Воскресное утро. Книга вторая (Алексеев) - страница 75

— Старт! Я полста третий! 2500! Двигатель не запускается!

— Полста третий! Я — старт! Повторить запуск двигателя!

Это на связи уже был комполка. И через секунду: «Спокойно, сынок! Запас есть. Работай!»

Самолеты реактивной дивизии за этот год летали очень много. Уже зимой начала ощущаться нехватка запчастей и расходных материалов. Особенно это относилось к двигателям. Поступающие с заводов СССР аналоги деталей не всегда соответствовали требованиям по качеству и моторесурсу. А некоторые детали еще и не умели просто делать. И то, что случилось с самолетом Егорова, могло случиться с каждым. Но случилось с ним.

— Старт! Я полста третий! 2100! Двигатель не запускается!

— Я старт! Полста третий! Катапультируйтесь! Повторяю, покинуть машину!
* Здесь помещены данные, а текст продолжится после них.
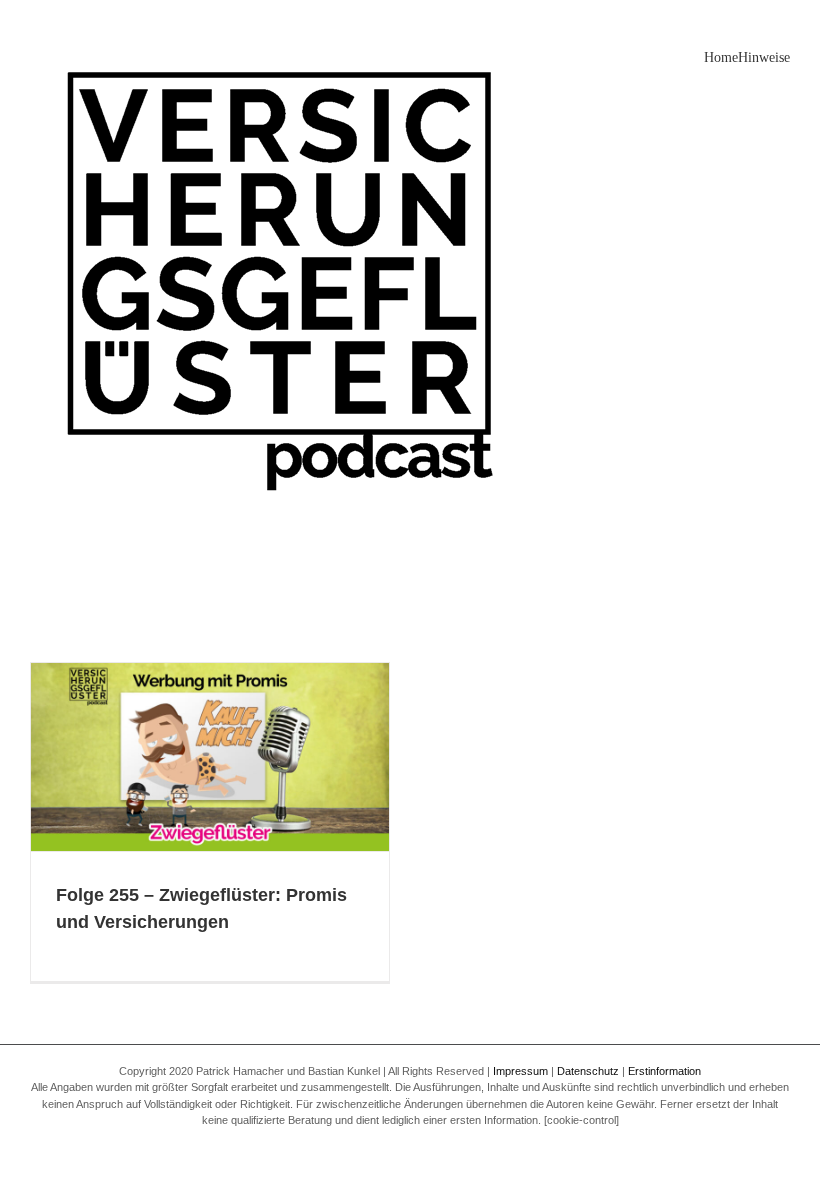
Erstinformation (664, 1071)
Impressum (520, 1071)
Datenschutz (588, 1071)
— Полста третий! Как поняли?

Все! Осталось выполнить несколько заученных и отработанных операций и позор станет несмываемым.

А перед глазами стояла Лена, такая, как он видел ее сегодня утром, войдя на кухню — в домашнем халатике, с выпирающим животом, обернувшаяся к нему с легкой, почему-то показавшейся Николаю тогда тревожной улыбкой. Она смотрела прямо ему в душу.

«Ну, давай, давай! Не тяни! Высота падает!» — вопила в голове половина его мозга.

«Но ведь Александров посадил „спарку“ на воду!» — сопротивлялась другая половина.

«Александров — летчик — инструктор с огромным опытом и налетом, а ты кто? Это твой третий самостоятельный!»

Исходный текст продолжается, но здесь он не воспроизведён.